> _Information_
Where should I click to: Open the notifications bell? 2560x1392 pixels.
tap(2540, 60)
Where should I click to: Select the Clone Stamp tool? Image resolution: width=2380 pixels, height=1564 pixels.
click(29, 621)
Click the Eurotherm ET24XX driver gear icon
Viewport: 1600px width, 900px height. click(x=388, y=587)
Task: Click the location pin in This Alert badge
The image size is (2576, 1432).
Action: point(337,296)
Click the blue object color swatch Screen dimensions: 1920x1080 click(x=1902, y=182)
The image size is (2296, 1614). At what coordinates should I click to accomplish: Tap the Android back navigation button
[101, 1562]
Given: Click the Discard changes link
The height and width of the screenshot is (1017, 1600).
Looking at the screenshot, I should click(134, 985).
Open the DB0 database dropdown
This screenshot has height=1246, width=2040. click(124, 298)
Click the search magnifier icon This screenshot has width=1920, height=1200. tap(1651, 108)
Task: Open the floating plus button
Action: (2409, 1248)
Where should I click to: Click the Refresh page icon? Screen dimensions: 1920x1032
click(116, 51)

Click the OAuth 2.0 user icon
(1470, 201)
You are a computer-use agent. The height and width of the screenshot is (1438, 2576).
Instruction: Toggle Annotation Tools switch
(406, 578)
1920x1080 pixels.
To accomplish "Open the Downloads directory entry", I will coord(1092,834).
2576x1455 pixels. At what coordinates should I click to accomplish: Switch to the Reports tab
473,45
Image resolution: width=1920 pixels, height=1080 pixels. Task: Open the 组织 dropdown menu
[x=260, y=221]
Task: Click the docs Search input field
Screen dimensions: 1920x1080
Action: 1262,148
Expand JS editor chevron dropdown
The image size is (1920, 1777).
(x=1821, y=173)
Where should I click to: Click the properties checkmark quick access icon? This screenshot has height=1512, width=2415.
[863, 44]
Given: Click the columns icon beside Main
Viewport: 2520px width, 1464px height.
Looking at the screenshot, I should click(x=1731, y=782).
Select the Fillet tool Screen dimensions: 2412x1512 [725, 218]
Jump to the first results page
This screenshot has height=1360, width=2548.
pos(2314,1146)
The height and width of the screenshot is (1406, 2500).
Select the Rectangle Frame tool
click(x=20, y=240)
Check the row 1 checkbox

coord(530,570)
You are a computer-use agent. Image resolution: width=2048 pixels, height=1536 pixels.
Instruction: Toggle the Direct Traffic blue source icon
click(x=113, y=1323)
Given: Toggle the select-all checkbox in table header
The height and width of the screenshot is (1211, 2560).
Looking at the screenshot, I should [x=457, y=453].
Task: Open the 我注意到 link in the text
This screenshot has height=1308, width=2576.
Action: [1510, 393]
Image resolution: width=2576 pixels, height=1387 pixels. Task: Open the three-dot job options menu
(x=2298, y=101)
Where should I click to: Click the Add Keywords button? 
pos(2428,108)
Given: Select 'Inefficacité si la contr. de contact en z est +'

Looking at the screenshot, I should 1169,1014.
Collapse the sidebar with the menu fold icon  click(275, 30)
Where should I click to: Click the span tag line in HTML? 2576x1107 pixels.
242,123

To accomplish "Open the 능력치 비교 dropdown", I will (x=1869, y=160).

> _Work order_
Line count for the string "computer": state how many lines in the data contain it, and output nothing else.

> _Output below_
2